-- Aim of the exercise --
Across the listing below, how many lines contain the string "agent"? Only the number is needed.

-- Working data --
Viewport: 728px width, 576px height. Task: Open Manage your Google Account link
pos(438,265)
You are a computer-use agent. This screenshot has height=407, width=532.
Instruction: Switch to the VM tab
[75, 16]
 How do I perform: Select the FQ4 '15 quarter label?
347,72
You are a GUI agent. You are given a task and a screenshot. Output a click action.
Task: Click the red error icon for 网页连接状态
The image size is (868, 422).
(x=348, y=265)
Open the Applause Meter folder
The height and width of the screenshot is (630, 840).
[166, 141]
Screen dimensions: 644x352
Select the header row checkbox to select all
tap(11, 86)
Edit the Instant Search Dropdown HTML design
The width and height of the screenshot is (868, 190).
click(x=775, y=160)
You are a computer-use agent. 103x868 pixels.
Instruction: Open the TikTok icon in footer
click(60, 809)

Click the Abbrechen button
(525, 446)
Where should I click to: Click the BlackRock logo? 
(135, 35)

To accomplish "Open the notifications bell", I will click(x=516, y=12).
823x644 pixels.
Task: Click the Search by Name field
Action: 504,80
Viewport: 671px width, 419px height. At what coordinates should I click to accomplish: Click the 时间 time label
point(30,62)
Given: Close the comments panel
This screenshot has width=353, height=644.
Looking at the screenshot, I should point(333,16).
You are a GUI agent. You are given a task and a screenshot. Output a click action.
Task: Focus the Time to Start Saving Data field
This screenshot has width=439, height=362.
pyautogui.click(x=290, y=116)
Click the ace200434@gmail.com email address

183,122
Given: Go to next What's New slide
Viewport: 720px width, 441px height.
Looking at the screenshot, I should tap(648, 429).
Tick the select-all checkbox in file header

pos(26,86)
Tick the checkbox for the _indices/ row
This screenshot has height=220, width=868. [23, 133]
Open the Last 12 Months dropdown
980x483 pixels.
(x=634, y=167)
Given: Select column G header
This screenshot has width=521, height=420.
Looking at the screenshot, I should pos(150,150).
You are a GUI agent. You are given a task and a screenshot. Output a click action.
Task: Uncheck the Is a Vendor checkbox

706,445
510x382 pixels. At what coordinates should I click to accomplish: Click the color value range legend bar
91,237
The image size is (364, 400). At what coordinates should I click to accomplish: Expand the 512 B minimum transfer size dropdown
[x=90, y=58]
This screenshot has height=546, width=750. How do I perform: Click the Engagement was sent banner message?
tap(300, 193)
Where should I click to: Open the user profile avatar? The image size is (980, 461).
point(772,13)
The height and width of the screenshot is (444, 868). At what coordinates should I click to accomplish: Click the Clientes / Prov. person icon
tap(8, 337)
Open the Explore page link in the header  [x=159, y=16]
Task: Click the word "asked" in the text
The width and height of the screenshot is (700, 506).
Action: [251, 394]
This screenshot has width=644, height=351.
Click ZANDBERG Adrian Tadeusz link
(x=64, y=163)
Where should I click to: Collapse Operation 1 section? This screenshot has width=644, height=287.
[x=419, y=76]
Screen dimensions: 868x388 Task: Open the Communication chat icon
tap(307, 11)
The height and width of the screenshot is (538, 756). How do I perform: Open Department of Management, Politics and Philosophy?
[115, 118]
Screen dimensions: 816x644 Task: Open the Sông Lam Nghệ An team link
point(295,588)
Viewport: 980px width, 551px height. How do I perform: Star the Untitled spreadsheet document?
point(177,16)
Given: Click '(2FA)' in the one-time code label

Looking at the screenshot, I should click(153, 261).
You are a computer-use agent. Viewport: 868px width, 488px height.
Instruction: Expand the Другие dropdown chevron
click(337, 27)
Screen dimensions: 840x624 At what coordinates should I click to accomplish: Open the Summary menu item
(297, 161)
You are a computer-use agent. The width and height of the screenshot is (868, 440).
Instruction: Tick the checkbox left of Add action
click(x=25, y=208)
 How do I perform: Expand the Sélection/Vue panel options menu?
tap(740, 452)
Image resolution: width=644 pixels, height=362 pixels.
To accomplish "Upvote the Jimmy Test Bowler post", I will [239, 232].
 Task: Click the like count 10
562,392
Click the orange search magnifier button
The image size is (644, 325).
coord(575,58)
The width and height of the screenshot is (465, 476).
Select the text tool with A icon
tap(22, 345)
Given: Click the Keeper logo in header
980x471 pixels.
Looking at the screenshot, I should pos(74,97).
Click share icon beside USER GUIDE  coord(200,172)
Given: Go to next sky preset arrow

-- Exercise response --
7